## RECORDS FOR THE TASK

────

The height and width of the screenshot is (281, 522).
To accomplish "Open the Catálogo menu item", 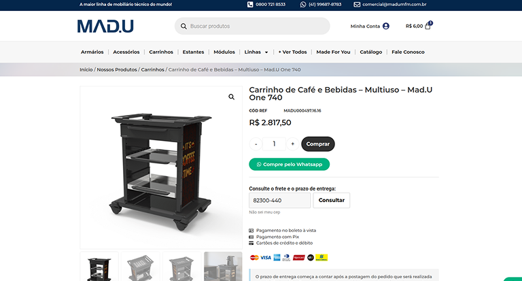I will click(x=371, y=52).
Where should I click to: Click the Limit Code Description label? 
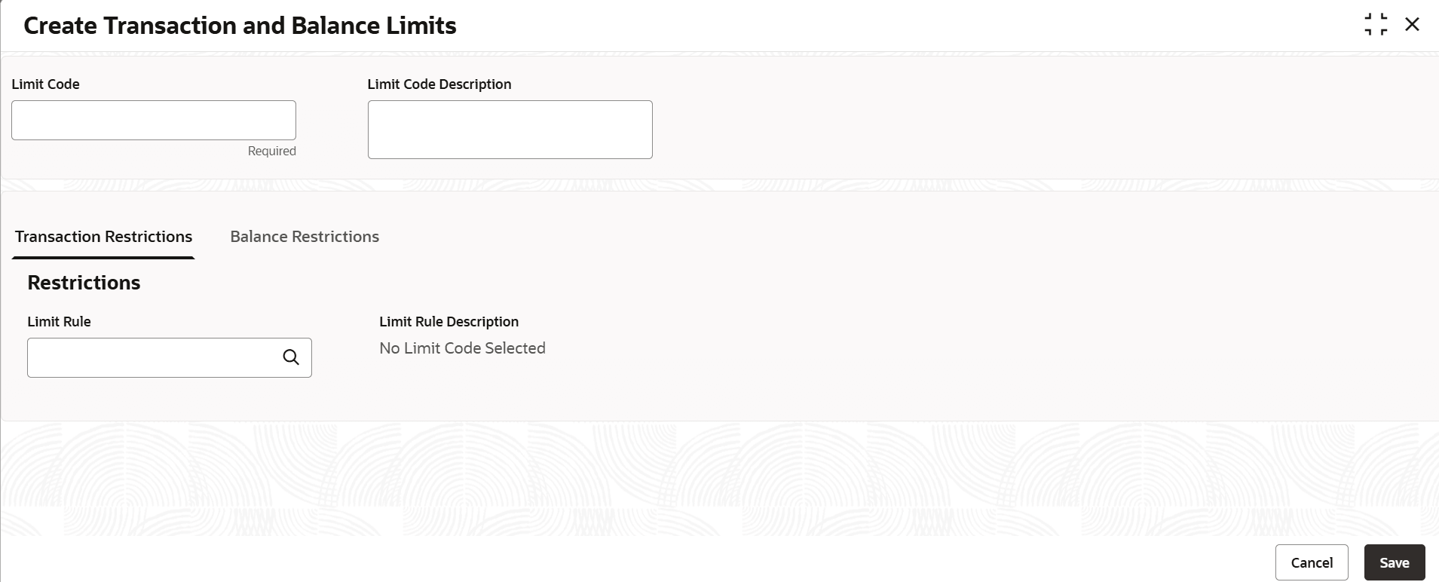coord(439,84)
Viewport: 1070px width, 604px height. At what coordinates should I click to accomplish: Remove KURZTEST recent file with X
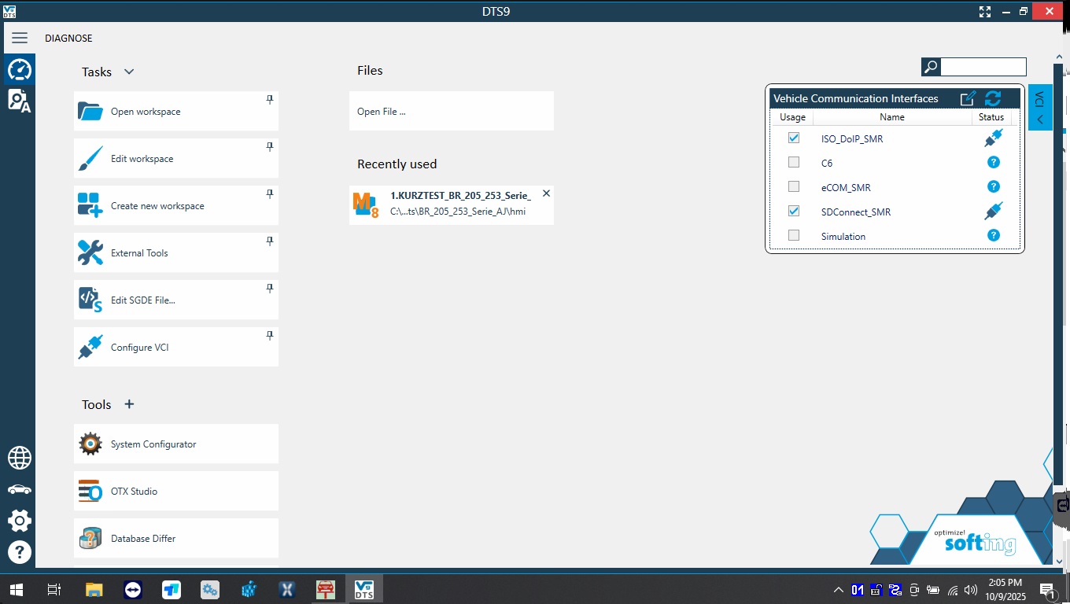[x=546, y=193]
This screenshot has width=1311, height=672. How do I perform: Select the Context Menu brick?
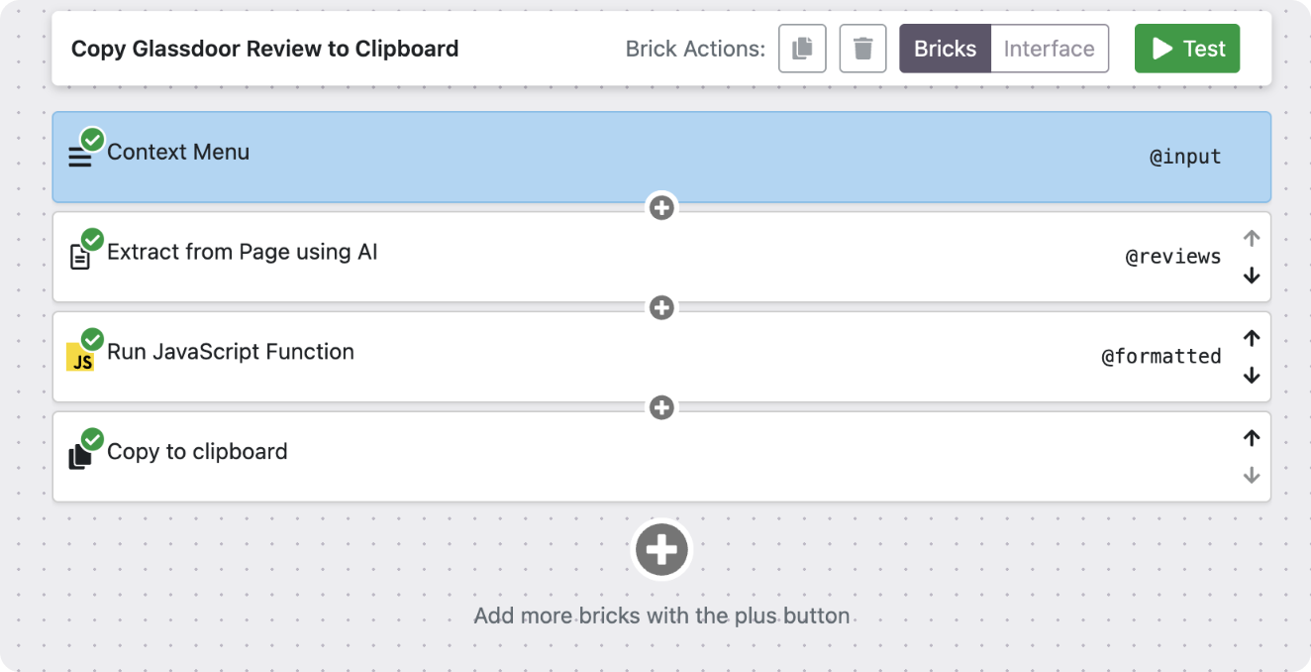click(x=594, y=157)
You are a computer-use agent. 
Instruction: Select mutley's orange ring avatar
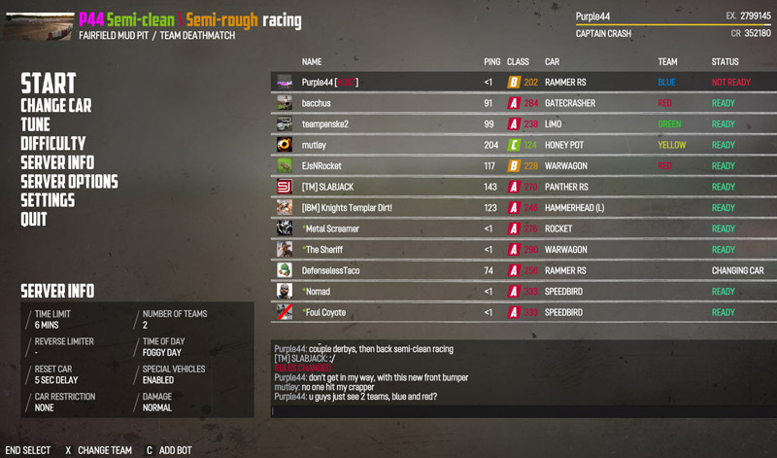pos(285,144)
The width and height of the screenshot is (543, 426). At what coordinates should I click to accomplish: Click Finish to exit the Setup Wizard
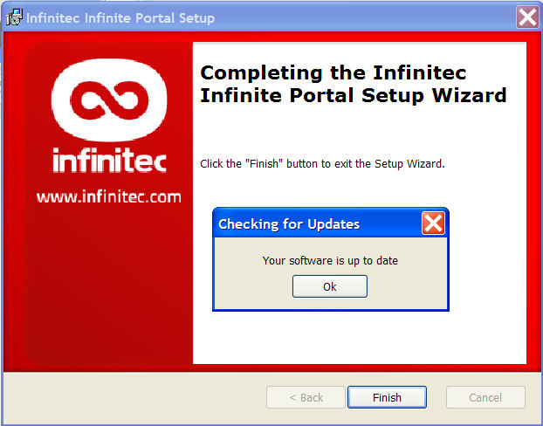(387, 397)
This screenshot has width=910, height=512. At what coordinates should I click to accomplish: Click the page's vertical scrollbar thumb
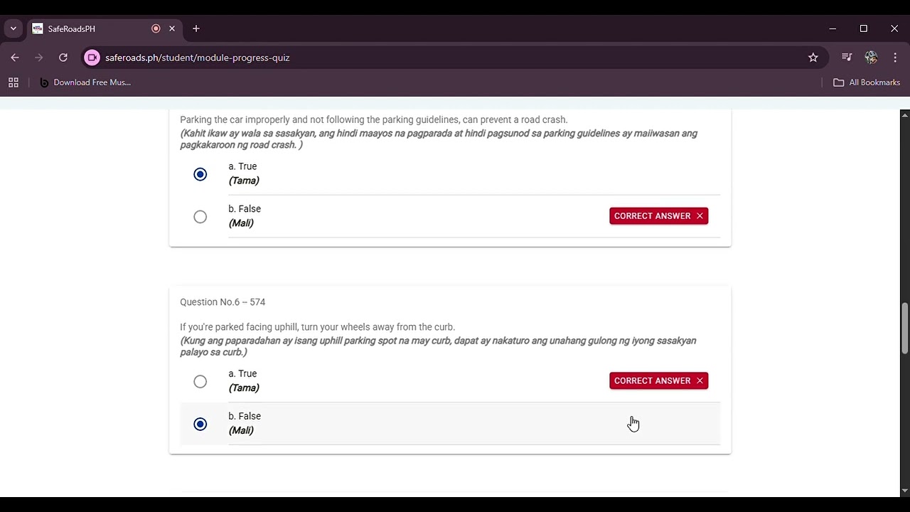tap(904, 328)
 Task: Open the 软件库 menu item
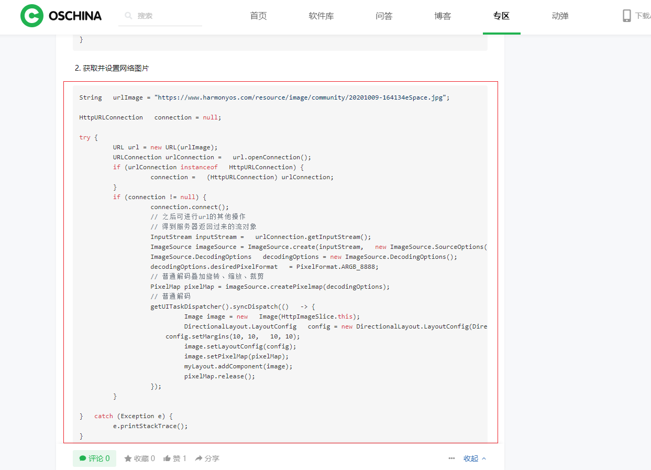(321, 16)
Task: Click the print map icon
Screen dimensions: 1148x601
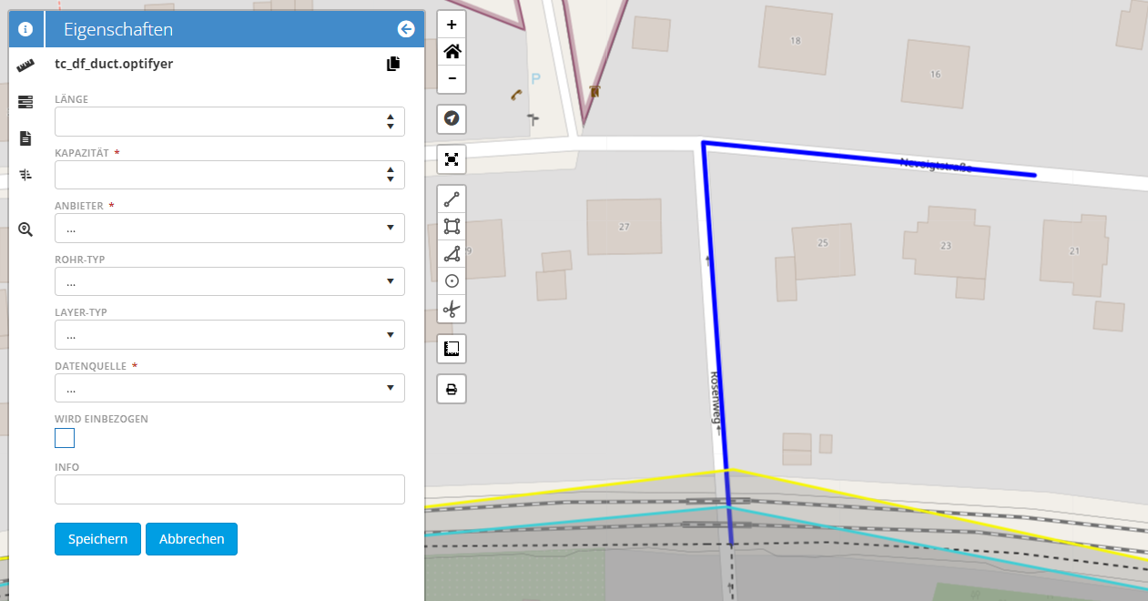Action: pos(452,390)
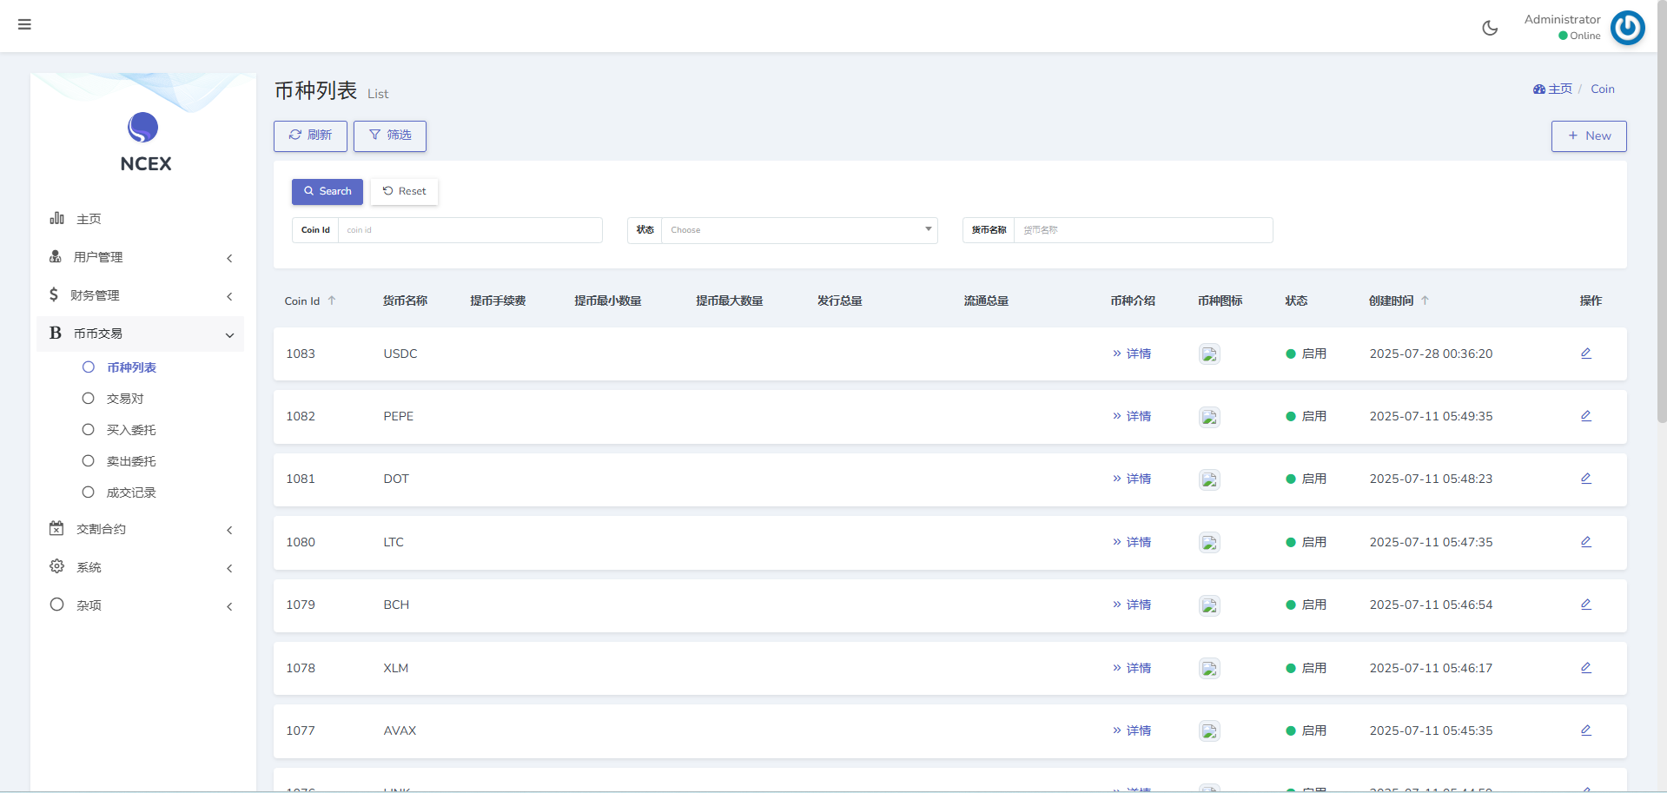Toggle dark mode moon icon
The height and width of the screenshot is (793, 1667).
1490,28
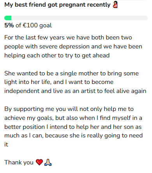Click the 'Thank you' text

[19, 162]

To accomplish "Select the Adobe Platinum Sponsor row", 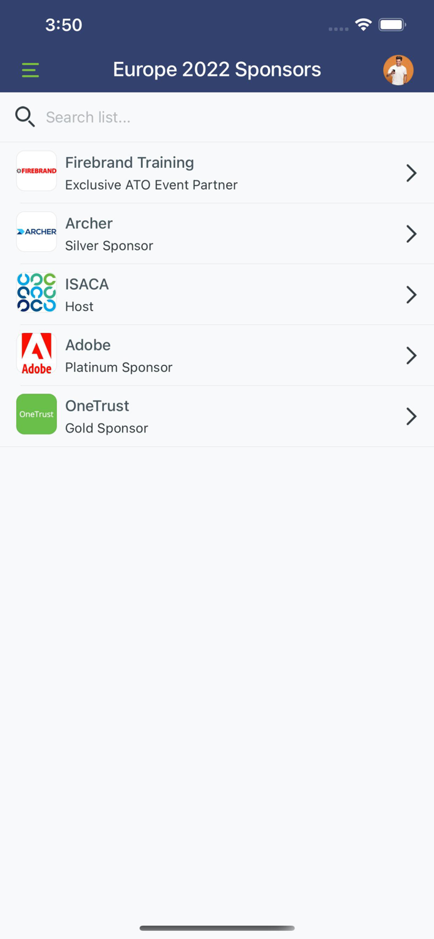I will [188, 355].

────

## WHAT TO DO
Locate every line in the items above that contains the word "width" and copy each of those lines in full.

## EXPECTED ANSWER
The height and width of the screenshot is (281, 522).
Viewport: 1070px width, 604px height. At what coordinates should I click to accomplish: Remove KURZTEST recent file with X
This screenshot has width=1311, height=672. How do I perform: Select the Context Menu brick?
The width and height of the screenshot is (543, 426). At what coordinates should I click to accomplish: Click Finish to exit the Setup Wizard
This screenshot has width=910, height=512. At what coordinates should I click to accomplish: Click the page's vertical scrollbar thumb
The height and width of the screenshot is (793, 1667).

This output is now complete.